Just passing the test didn’t guarantee a spot; there also was input from parents and teachers on whether the student possessed things like motivation, creativity, and adaptation. The threshold on the initial test was lowered slightly for disadvantaged “Plan B” students, who were either eligible for free or discounted lunches based on their family’s income, or were English-language learners.
Budget constraints resulted in the universal screening program getting curtailed substantially just two years later, in 2007, and scrapped entirely in 2011. But the data that the experiment left behind is pretty staggering.
During the years in which universal screening was employed, there was a large influx of gifted students who were disproportionately likely to be poor, black, Hispanic, or who had parents who didn’t speak English.

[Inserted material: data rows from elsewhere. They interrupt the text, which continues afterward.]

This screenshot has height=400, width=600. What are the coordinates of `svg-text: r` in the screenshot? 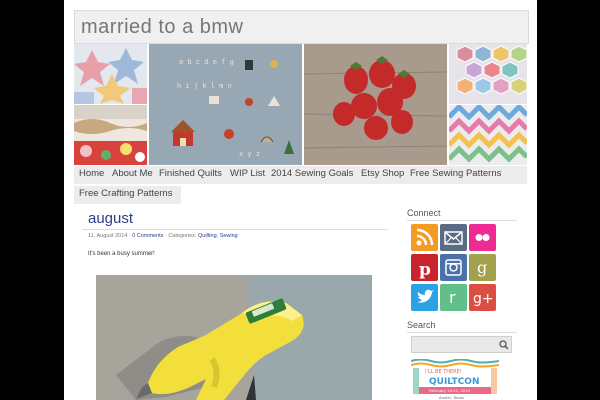 It's located at (452, 298).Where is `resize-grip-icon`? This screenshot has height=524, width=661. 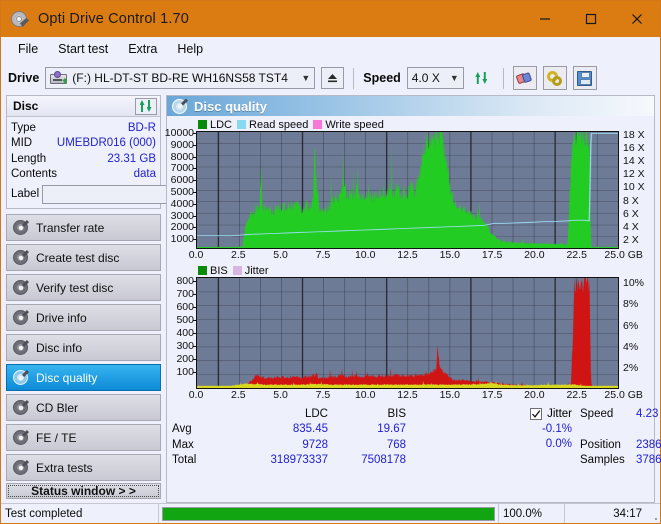
resize-grip-icon is located at coordinates (654, 514).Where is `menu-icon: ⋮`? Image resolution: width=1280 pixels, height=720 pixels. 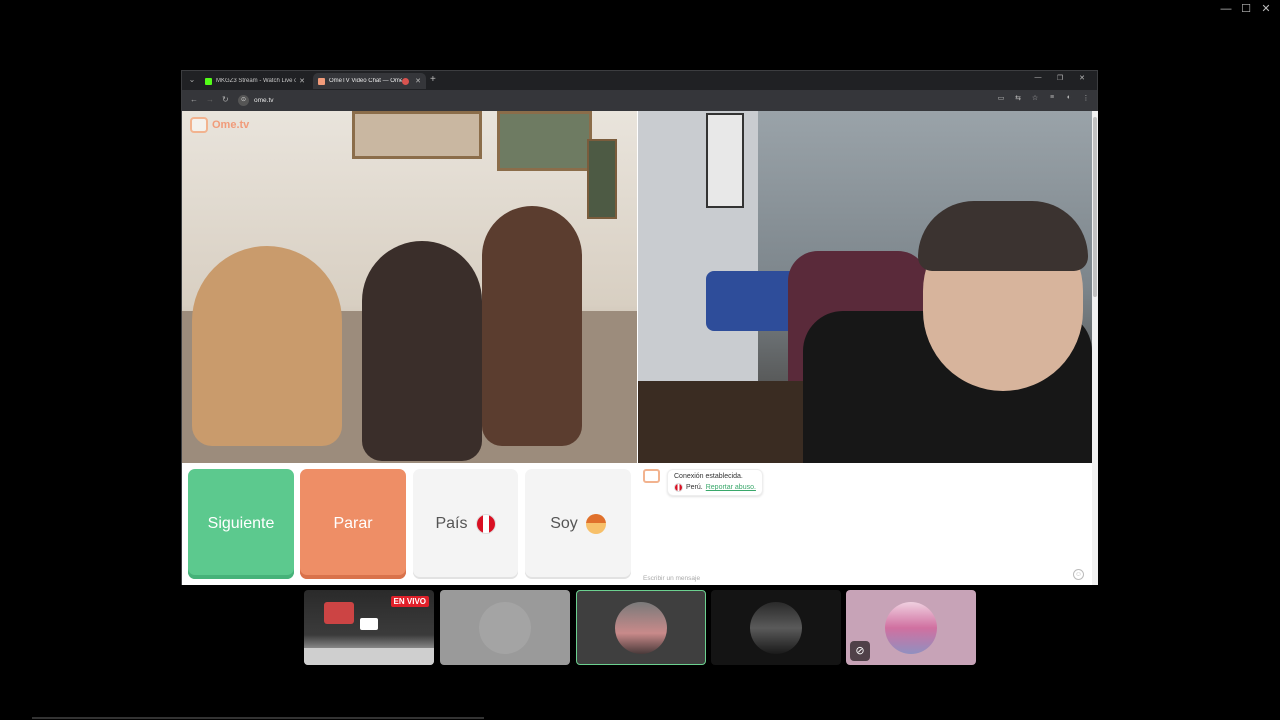
menu-icon: ⋮ is located at coordinates (1086, 98).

Here’s the difference in the cohort immediately before the introduction of universal screening, and the one in the second year of the program:

The changes represent a 180 percent increase in the number of disadvantaged students, an 80 percent increase in the number of black students, and a 130 percent increase in the number of Hispanic students classified as gifted.
The researchers—David Card, an economics professor at the University of California, Berkeley, and Laura Giuliano, an associate professor of economics at the University of Miami—suggest that universal screening leveled the playing field for students who traditionally get overlooked in referral-based systems.

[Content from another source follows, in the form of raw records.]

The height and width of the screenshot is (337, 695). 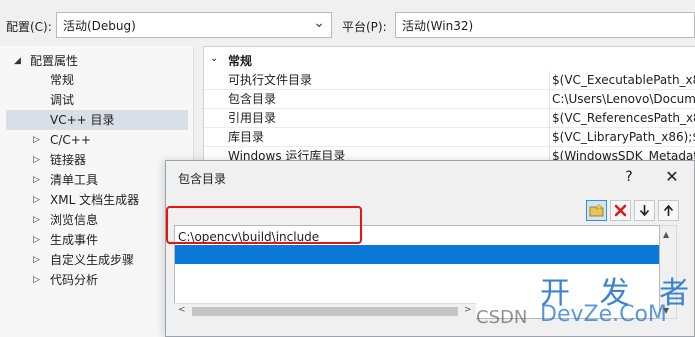 What do you see at coordinates (100, 26) in the screenshot?
I see `config-dropdown-value: 活动(Debug)` at bounding box center [100, 26].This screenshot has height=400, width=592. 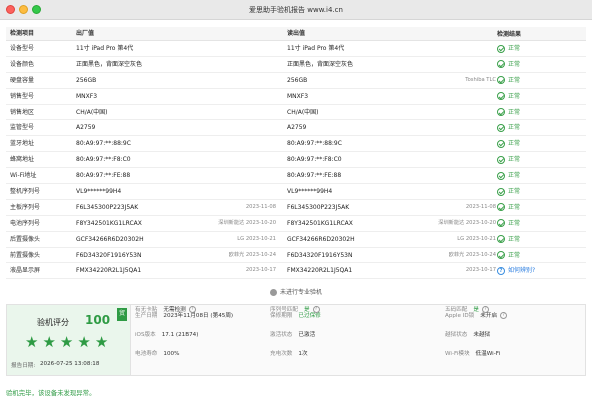 I want to click on row-item: 设备颜色, so click(x=22, y=64).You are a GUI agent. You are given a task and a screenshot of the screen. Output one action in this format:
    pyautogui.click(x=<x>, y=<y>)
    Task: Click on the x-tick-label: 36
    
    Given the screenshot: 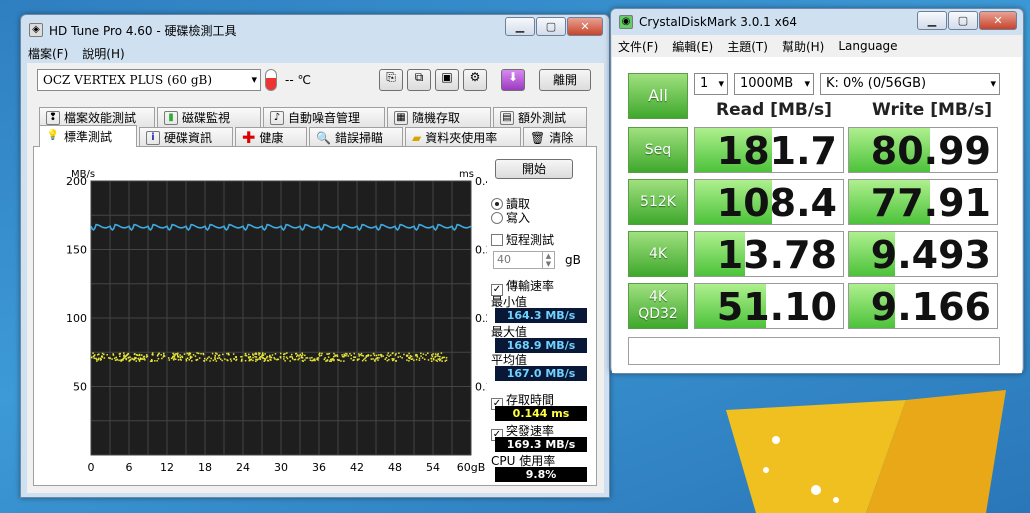 What is the action you would take?
    pyautogui.click(x=319, y=468)
    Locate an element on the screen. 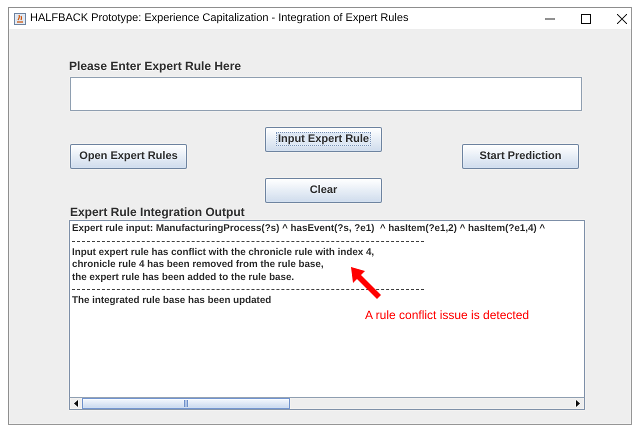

Notably, the study shows that students who might not have been classified as gifted under the old regime did well once they got into the gifted programs. “[I]f anything, the newly-identified students benefitted even more from participating in gifted education than did the group of always takers who [would] be identified under a traditional referral system,” the researchers observed. An “always taker” is the sort of student who likely would have ended up being IQ-tested even in the absence of universal screening.

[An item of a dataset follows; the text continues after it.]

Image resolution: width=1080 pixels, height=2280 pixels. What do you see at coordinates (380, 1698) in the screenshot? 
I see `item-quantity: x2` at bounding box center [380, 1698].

The previous regime had badly skewed the distribution of gifted children towards richer, whiter geographical areas. Half of gifted students were in schools that served just 18 percent of the population, a proportion that changed dramatically with universal screening.
But the district, facing a budget crunch, eventually stopped universal screening because of the added expense of having so many more students take the tests, which were administered by school psychologists and required a lot of overtime pay. Things quickly went back to the way they had been before the introduction of universal screening.
Given how many gifted children the old regime seemed to miss, and the economic and racial homogeneity it seemed to promote, the overtime seems like it might be worth paying.